Der Begriff „multimodal“ bezeichnet einen ganzheitlichen Ansatz der Schmerztherapie, der neben den körperlichen Beschwerden auch Psyche und Umfeld des Patienten in die Diagnostik und Behandlung mit einbezieht.

Sehr komplexes Krankheitsbild

Chronischer Schmerz gilt als sehr komplexes Krankheitsbild. Viele Studien zeigen, dass die interdisziplinäre Herangehensweise auf lange Sicht medizinisch effektiver und ökonomisch effizienter ist. Breites Leistungsspektrum in der Schmerzmedizin

Der Bedarf für schmerztherapeutische Behandlungsangebote ist laut Regiomed-Klinikum Lichtenfels extrem hoch. Allein in Oberfranken leiden etwa vier Prozent der über eine Million Einwohner unter einer hochchronifizierten Schmerzerkrankung – Tendenz steigend. Als hochchronifiziert wird ein Schmerz dann bezeichnet, wenn er seit mehreren Jahren anhält und bereits Folgen wie Arbeitsplatzverlust oder soziale Isolation eingetreten sind. Mit der Etablierung des Zentrums für Schmerzmedizin in Lichtenfels soll nun das Leistungsspektrum in diesem Bereich innerhalb des Regiomed-Verbundes erweitert werden.

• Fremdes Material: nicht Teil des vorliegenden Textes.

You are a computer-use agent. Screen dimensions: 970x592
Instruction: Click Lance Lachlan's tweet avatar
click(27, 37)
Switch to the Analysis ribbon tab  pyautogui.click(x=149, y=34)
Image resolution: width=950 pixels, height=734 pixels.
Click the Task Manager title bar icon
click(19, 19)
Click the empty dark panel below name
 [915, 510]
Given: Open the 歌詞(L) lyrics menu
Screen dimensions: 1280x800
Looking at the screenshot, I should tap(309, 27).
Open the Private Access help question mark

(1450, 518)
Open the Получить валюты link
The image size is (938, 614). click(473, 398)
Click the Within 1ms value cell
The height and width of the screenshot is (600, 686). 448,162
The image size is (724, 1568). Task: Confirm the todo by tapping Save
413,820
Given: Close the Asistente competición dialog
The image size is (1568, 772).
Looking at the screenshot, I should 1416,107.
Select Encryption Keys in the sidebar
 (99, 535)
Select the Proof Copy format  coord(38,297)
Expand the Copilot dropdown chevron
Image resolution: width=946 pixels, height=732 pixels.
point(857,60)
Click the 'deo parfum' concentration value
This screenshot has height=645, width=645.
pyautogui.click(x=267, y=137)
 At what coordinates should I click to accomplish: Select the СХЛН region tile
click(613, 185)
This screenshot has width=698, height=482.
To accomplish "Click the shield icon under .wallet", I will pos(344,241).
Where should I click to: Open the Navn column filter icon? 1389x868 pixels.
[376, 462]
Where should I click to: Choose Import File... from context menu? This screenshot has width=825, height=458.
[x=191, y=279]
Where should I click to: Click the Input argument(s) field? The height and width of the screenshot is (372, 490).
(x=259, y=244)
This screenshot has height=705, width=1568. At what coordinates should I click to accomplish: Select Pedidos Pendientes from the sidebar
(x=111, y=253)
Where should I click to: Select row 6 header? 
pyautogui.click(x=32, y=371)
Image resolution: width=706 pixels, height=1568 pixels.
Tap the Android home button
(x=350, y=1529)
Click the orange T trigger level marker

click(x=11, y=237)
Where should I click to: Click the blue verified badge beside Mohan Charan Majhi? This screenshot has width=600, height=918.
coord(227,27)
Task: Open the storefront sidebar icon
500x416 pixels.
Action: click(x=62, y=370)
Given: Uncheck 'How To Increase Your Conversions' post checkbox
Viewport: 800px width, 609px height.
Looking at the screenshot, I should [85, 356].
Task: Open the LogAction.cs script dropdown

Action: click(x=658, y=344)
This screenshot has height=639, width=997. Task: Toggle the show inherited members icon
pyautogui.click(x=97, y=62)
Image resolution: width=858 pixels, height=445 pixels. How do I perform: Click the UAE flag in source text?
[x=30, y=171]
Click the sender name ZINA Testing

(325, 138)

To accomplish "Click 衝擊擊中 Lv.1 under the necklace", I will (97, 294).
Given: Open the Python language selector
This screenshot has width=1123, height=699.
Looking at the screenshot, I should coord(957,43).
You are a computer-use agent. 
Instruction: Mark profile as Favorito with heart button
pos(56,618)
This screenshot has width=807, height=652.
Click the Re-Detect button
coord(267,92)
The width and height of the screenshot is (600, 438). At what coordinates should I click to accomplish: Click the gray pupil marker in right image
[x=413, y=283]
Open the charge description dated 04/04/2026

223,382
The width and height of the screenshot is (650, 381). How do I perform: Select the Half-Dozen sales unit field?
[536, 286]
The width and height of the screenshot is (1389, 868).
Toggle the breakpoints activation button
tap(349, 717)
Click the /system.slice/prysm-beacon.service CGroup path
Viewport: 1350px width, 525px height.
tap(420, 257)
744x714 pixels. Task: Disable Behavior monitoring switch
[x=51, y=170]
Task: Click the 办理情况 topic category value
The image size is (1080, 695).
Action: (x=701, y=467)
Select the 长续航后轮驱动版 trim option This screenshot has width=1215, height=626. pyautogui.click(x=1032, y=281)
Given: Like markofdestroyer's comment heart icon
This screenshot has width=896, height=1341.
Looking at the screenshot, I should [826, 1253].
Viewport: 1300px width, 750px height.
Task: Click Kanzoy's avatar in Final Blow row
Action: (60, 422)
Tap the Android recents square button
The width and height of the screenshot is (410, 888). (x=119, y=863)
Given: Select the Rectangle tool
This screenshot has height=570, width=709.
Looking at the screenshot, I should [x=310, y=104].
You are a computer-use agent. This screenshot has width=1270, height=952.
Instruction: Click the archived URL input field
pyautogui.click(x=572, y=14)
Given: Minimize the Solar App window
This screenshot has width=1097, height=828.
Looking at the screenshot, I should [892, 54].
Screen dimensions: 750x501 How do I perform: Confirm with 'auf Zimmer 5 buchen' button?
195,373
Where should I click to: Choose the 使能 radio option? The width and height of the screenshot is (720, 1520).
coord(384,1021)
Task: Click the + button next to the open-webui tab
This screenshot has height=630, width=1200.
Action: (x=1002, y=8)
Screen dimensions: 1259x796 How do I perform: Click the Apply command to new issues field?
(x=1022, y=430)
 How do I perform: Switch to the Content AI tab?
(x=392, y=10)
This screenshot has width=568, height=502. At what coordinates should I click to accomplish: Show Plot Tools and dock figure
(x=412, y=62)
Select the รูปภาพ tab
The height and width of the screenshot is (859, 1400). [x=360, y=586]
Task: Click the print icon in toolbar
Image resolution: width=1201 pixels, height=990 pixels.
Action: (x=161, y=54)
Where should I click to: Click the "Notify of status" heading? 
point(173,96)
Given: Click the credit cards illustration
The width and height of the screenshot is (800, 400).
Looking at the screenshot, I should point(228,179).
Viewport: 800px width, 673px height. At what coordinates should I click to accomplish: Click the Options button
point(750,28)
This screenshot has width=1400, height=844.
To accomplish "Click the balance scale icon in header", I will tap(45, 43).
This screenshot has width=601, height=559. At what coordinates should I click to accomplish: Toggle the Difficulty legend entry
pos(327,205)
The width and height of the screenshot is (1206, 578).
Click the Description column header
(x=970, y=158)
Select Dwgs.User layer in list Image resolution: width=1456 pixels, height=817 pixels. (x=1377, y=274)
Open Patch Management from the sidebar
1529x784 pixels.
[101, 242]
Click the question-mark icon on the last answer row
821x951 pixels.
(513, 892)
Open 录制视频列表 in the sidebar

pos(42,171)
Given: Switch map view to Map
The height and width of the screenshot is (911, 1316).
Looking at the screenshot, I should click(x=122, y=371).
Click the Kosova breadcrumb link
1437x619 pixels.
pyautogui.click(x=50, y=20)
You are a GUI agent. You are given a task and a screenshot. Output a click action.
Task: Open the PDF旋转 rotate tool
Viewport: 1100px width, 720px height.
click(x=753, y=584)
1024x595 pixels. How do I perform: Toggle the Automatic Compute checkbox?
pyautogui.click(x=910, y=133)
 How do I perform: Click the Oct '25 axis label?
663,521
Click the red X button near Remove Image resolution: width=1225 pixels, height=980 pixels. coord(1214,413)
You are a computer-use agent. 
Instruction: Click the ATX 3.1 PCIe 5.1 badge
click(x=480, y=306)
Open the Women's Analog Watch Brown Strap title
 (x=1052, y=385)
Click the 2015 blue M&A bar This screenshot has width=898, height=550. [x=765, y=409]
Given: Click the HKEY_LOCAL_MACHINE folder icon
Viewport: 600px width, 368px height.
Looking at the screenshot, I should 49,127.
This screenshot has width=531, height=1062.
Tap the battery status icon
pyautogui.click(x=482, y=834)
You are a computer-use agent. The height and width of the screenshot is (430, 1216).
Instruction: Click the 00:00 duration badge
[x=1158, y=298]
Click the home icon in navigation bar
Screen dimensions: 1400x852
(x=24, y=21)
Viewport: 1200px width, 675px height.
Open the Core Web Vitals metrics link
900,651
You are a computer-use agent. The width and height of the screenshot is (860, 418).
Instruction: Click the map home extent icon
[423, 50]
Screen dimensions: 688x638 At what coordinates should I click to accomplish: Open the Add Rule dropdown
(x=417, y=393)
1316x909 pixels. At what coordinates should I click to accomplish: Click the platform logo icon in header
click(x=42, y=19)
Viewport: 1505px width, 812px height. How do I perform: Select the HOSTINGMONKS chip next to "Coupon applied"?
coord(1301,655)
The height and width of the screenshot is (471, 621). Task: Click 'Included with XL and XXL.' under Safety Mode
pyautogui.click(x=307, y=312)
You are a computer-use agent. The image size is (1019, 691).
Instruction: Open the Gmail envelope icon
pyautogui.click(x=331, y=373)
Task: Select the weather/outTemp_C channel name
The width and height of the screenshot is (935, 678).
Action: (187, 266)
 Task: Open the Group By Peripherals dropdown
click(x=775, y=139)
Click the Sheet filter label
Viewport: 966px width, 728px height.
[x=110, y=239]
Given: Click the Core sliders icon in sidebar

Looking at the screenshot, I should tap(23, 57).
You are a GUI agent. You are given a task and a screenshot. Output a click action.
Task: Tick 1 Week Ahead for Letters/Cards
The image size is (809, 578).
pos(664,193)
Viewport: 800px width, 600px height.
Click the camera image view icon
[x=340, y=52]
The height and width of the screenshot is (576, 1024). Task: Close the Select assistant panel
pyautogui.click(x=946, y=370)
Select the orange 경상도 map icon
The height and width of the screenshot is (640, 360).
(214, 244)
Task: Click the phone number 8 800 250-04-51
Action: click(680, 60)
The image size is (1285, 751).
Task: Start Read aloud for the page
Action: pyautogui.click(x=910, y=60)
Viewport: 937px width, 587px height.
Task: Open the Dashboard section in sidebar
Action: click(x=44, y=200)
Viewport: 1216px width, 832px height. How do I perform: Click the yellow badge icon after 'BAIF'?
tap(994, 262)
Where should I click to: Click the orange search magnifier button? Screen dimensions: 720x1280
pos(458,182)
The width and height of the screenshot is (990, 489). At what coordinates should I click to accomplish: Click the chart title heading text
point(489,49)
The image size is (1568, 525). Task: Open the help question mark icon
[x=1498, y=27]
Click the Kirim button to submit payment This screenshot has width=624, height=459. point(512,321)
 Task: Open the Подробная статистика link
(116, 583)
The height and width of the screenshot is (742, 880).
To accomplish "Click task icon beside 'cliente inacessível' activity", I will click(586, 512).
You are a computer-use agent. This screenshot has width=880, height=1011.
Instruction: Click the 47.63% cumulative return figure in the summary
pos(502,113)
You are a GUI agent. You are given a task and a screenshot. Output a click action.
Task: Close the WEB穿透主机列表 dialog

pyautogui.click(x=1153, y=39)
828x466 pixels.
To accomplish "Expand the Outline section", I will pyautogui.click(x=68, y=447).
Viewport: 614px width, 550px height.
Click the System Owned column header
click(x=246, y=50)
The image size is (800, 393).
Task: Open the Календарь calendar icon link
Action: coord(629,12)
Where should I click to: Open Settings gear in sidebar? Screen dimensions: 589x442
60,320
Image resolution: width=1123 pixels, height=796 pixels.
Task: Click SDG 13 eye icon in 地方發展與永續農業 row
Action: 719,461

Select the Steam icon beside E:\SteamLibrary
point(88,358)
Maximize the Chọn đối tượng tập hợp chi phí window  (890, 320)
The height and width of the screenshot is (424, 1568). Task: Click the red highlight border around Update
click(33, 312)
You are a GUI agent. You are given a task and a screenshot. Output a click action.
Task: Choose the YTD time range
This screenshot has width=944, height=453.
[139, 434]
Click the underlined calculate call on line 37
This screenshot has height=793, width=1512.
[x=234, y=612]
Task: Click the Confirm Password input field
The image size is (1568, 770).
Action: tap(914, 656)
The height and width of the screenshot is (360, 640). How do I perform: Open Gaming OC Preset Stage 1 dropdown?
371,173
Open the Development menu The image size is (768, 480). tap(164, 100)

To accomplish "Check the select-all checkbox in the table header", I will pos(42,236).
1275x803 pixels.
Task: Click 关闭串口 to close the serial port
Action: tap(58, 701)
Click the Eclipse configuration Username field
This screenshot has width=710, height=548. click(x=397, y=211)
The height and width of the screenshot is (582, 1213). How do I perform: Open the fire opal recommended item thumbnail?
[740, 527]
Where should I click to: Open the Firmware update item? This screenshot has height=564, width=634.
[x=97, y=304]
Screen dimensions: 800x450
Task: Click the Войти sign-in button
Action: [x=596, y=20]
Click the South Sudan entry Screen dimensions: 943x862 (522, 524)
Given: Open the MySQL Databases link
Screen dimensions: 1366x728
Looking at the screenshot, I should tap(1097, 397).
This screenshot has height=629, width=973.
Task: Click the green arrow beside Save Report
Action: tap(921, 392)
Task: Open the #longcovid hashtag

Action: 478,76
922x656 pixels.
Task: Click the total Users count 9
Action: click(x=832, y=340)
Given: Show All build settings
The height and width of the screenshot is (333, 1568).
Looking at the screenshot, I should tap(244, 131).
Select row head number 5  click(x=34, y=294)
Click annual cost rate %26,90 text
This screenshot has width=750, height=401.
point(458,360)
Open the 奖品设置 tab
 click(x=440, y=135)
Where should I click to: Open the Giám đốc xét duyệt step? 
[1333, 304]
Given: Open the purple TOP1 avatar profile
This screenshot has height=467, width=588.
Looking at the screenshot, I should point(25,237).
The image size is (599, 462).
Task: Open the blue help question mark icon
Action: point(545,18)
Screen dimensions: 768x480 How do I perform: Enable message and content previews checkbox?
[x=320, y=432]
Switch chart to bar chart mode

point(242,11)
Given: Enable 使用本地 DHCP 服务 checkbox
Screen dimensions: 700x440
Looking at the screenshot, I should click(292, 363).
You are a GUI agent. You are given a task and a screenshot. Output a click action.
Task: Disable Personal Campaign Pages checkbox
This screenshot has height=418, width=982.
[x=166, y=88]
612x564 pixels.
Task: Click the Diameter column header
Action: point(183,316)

Stationäre Therapie vorgesehen

Während die Behandlung im Schmerzzentrum Coburg tagesklinisch integrativ erfolgt und neben dem multimodalen Verständnis auch einen besonderen Fokus auf ergänzende naturheilkundliche Verfahren legt, ist für Lichtenfels eine stationäre Therapie vorgesehen. Die multimodale Behandlung wird hier zusätzlich durch die interventionelle Schmerztherapie ergänzt. Hierbei handelt es sich zum Beispiel um die Anwendung von so genannten Schmerzschrittmachern, die bei Patienten mit anhaltenden und bisher nicht ausreichend behandelbaren Nervenschmerzen eingesetzt werden können. Im Vorfeld wird immer abgeklärt, ob zusätzliche Behandlungsangebote wie zum Beispiel die Multimodaltherapie eine sinnvolle Alternative darstellen können. In der Zusammenarbeit der beiden Regiomed-Standorte werde nun das hoch spezialisierte Behandlungsangebot für Patienten mit chronischen und anhaltenden Schmerzen in Oberfranken nochmals erhöht, heißt es in der Pressemitteilung.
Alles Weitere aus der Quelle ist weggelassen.